Conversion of lat-Lon rasters to UTM

Malcolm Williamson malcolm at cast.uark.edu
Thu Sep 17 10:32:04 EDT 1998


On Thu, 17 Sep 1998, Bruce Nielsen wrote:

(lines deleted)
> 
> Method 2:  I remember some talk about a command r.proj a couple years
> ago, but I don't know if it was ever done.  I believe Dr. Simon Cox,
> also from Australia, was working on it.  Any other old-timers remember
> this?
> 

Simon wrote a shell script called r.proj, which I will be glad to pass 
along in its 1997 flavor. Below is a brief description of it. I also 
checked the ftp site on the moon (moon.cecer.army.mil) and found a 
different r.proj, written by Martin Schroeder of the University of 
Heidelberg, which claims to work under floating-point GRASS only.
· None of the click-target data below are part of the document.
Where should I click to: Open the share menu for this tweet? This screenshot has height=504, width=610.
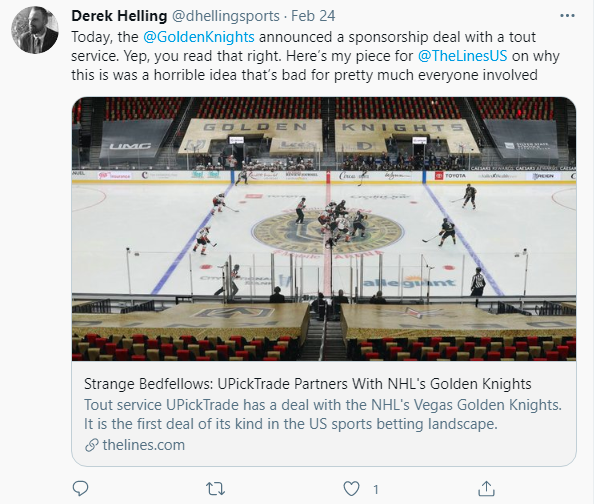[x=485, y=490]
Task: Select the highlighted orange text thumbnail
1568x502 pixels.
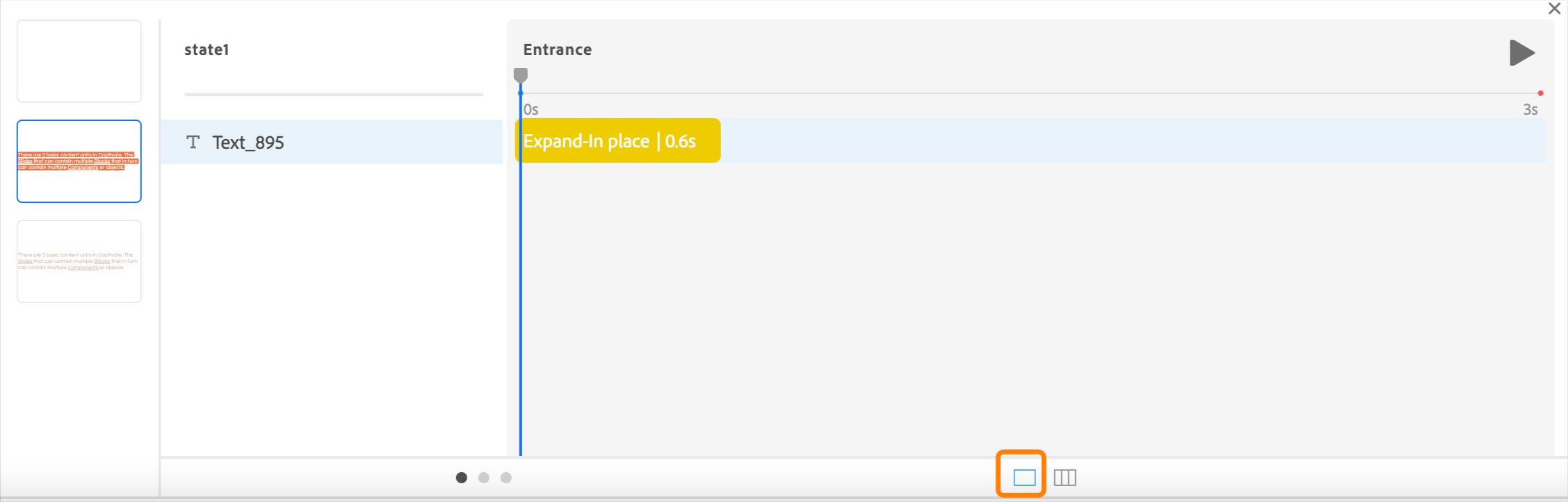Action: pos(79,161)
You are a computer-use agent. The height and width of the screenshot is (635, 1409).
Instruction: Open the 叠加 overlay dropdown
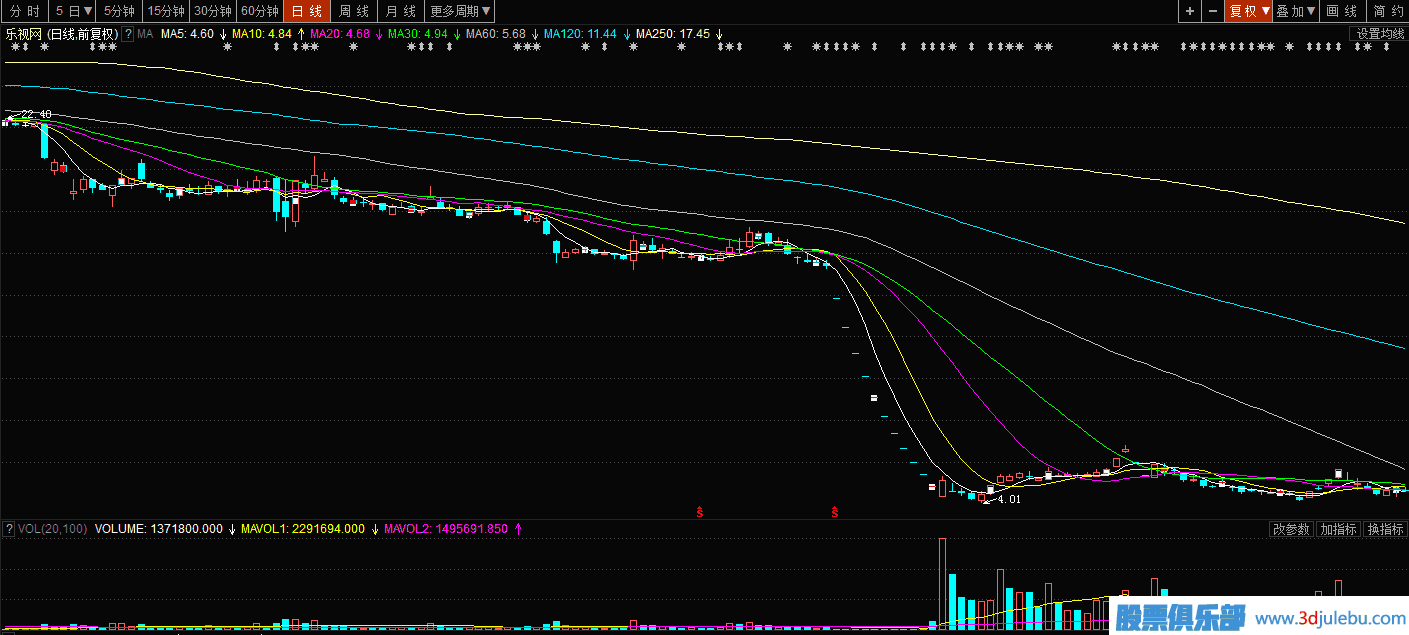(1297, 11)
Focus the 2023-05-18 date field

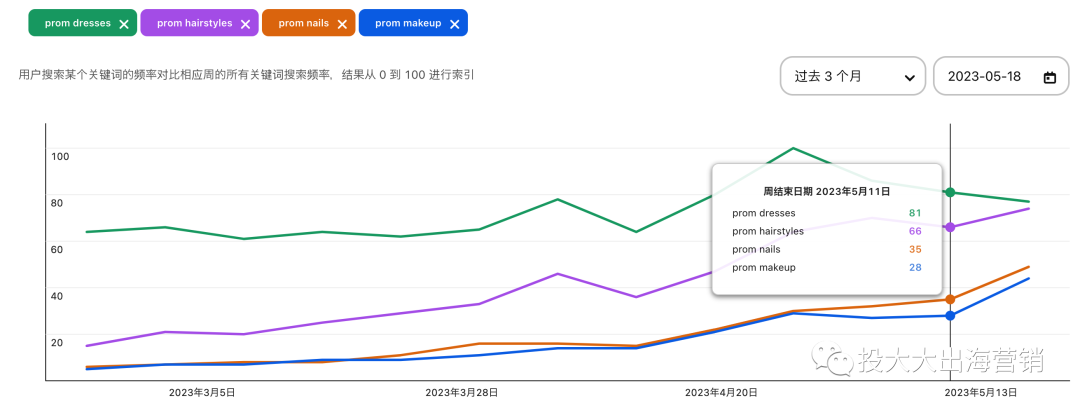point(984,77)
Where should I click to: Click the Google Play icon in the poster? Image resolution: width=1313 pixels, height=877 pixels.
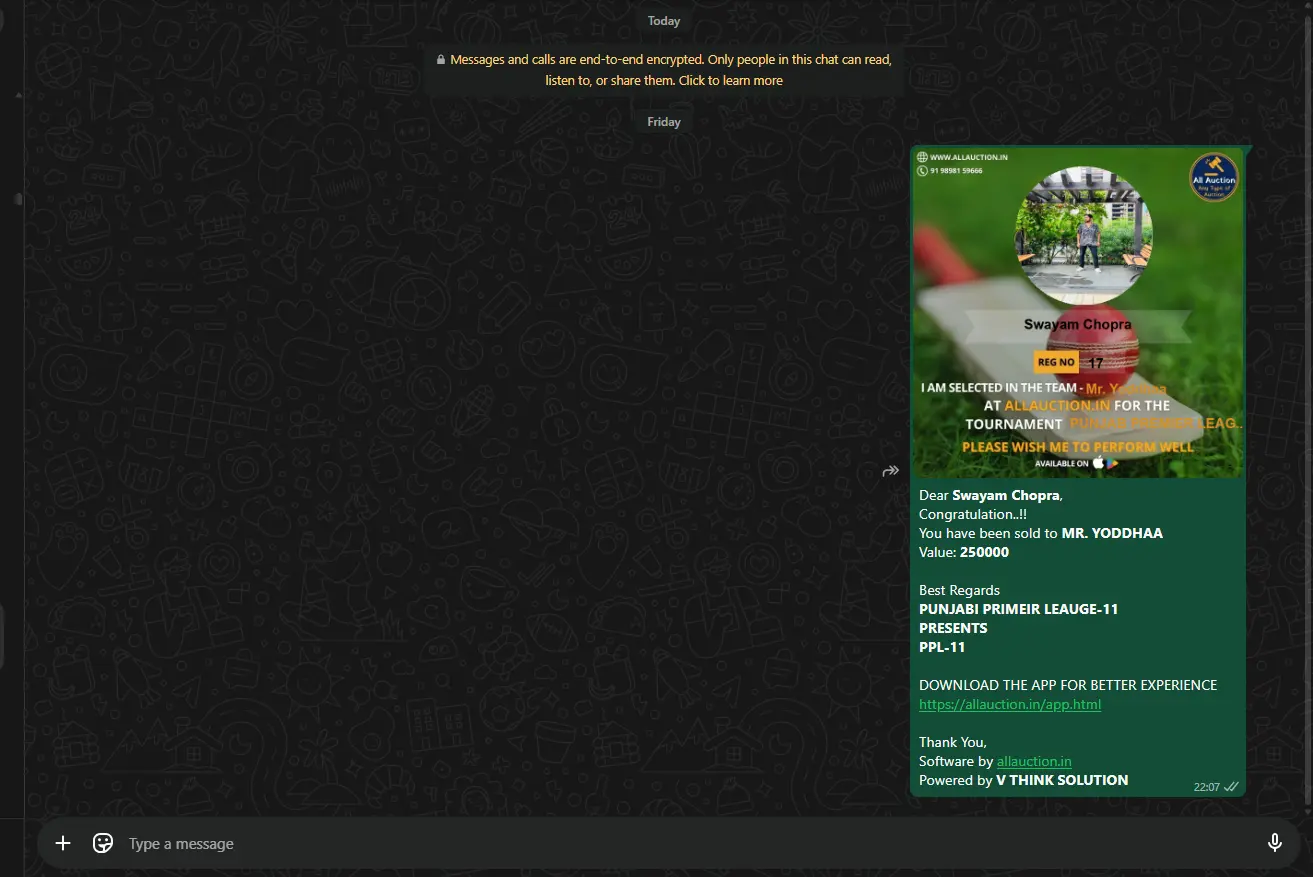click(x=1112, y=462)
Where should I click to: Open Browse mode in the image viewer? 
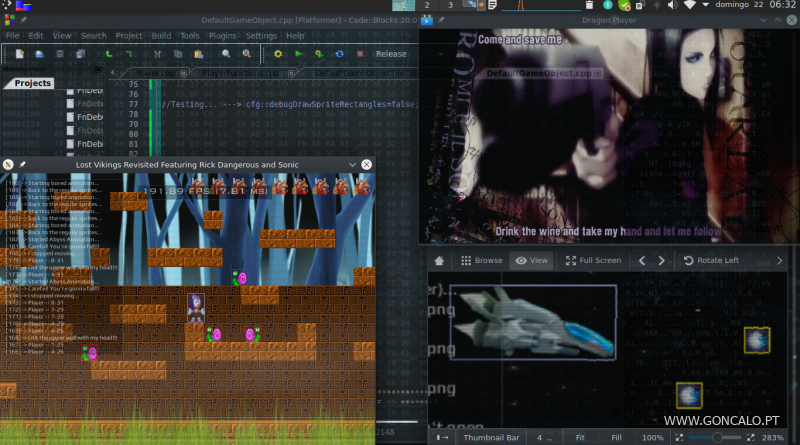pos(481,260)
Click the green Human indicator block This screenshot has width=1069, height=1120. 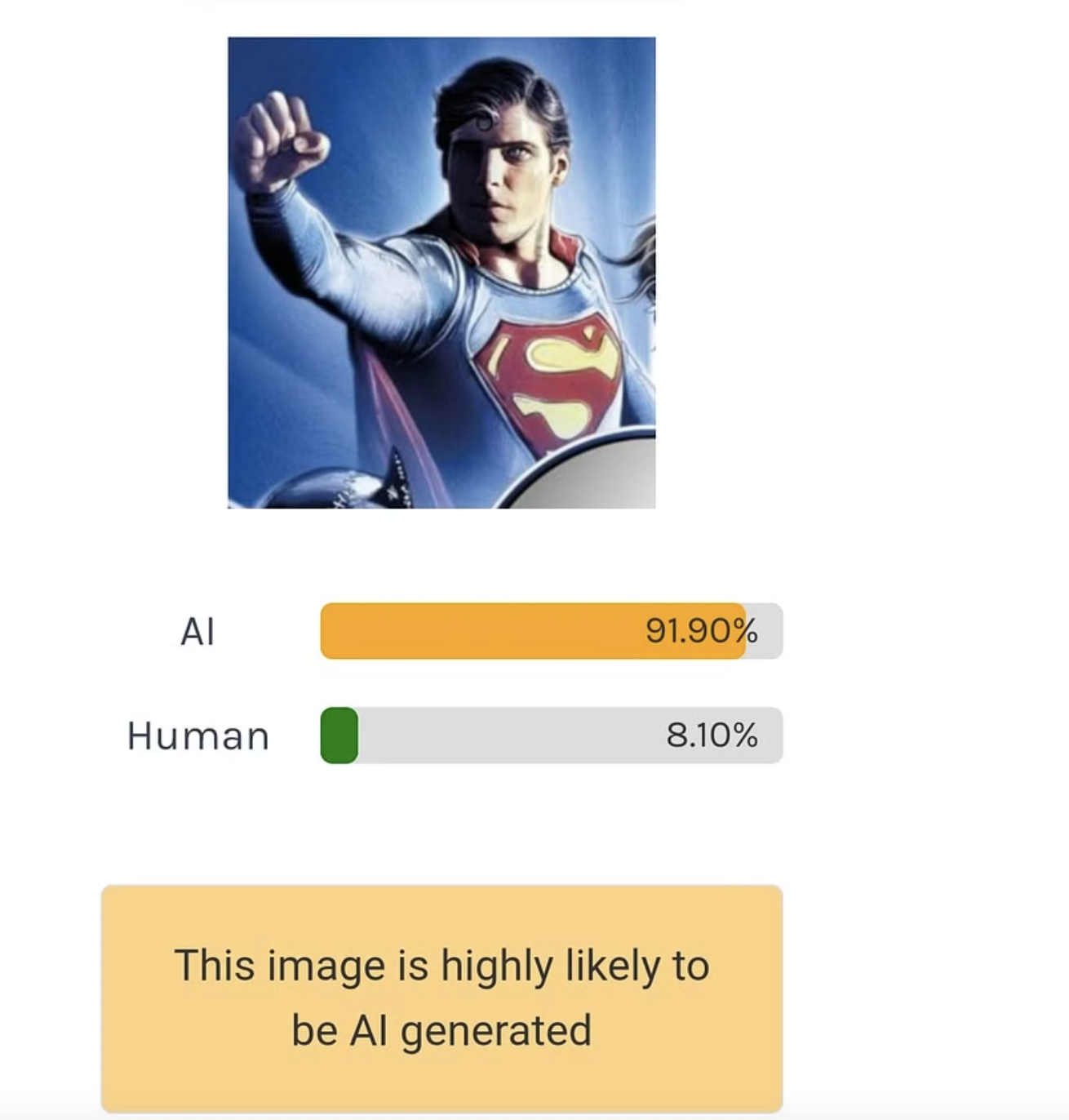tap(339, 736)
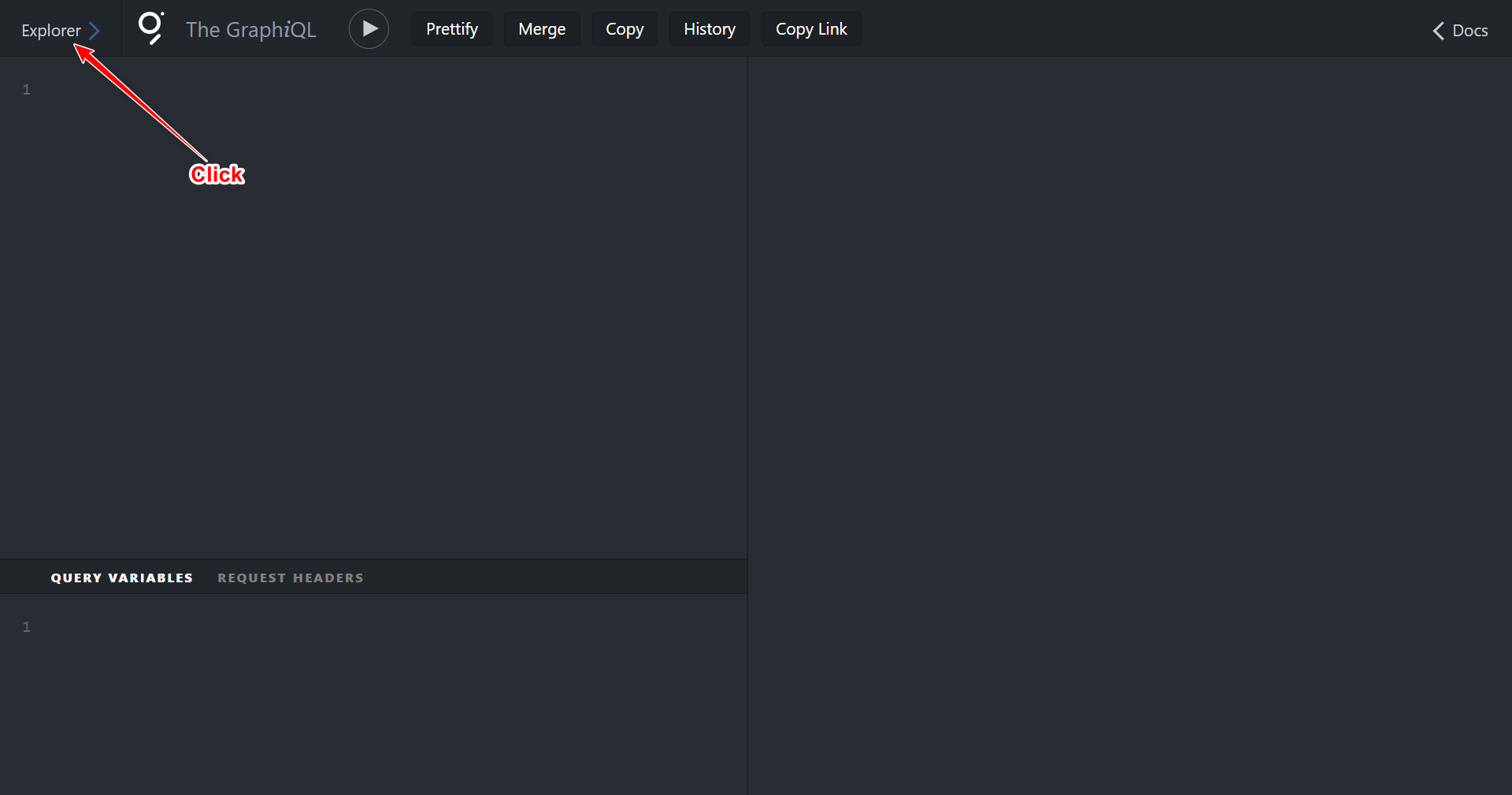
Task: Switch to the Request Headers tab
Action: [x=291, y=578]
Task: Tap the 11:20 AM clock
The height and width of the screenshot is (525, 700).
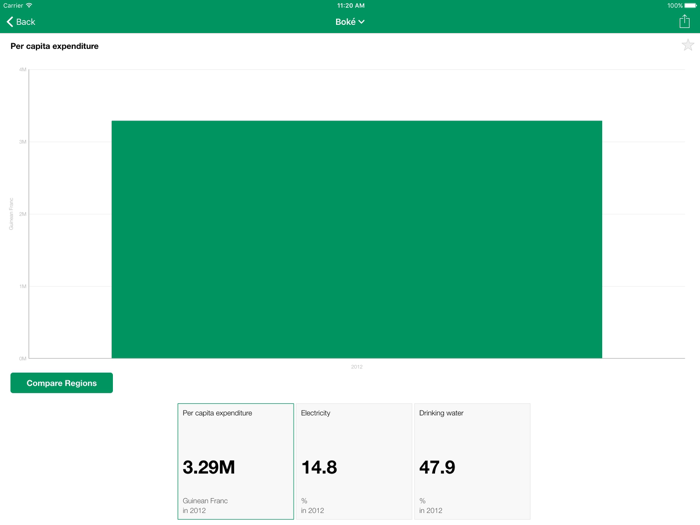Action: [x=350, y=5]
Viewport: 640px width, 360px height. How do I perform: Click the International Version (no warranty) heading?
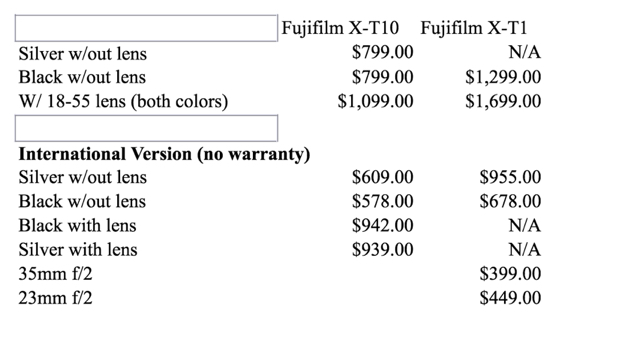[164, 154]
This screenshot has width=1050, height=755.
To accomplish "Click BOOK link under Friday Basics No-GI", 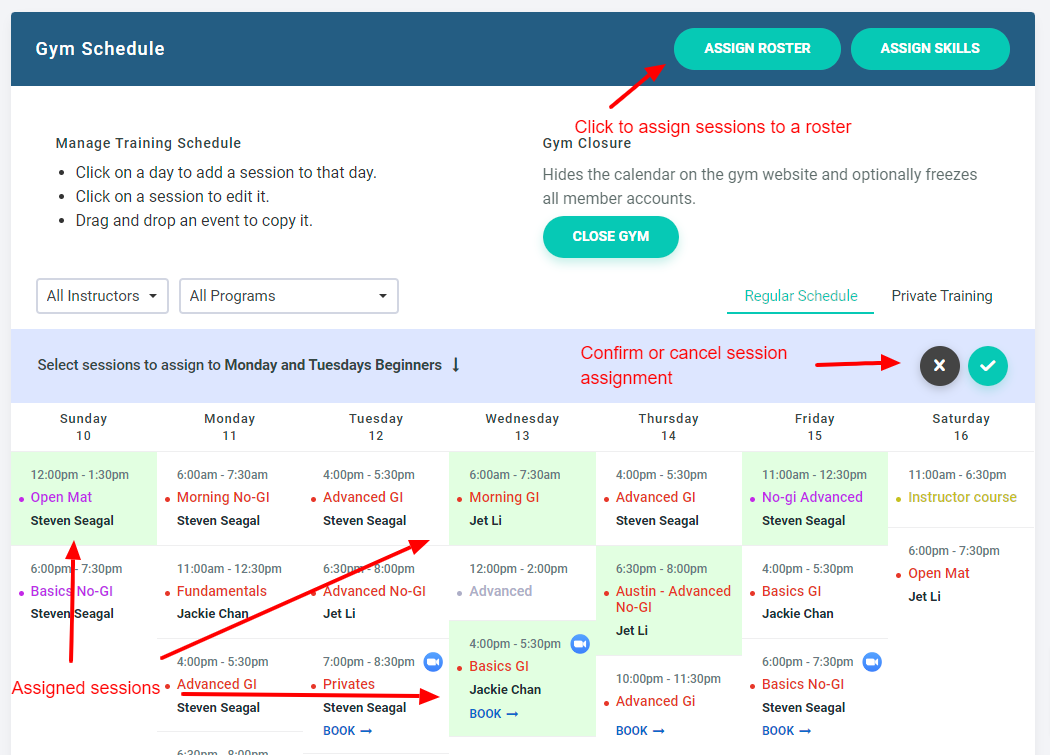I will pos(786,731).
Please note Simon's disclaimer regarding _large_ ascii intermediate 
files! Make sure that you consider the consequences of going from a 
run-length encoded binary file to an uncompressed ascii file. Also note 
that you must have s.sample on your system.

Regards,
	-Malcolm Williamson

-------
# r.proj 
#    copies a cell-map from one GRASS location to another
#    using the PROJ_INFO parameters to re-project the map
#    and the current region settings to determine the location, size and 
resolut
ion
#
#       The user must have write permissions in a couple of places
#
#       r.proj is a script:  it uses 
#       Gerry Evenden's PROJ program to convert the target cell-locations 
to 
#               the source projection
#       Darrell McCauley's s.sample program to resample the source map at 
the 
#               target cell-locations; 
#               defaults to nearest-neighbour resampling 
#                       (appropriate for "category" maps)
#               but can also use bilinear or cubic interpolation 
#                       (appropriate for "continuous" maps)
#
#       Only tested for a limited range of projections.  
#       The intermediate file is ascii so can be very large.
#       The s.sample stage takes a while (!) if the map is large.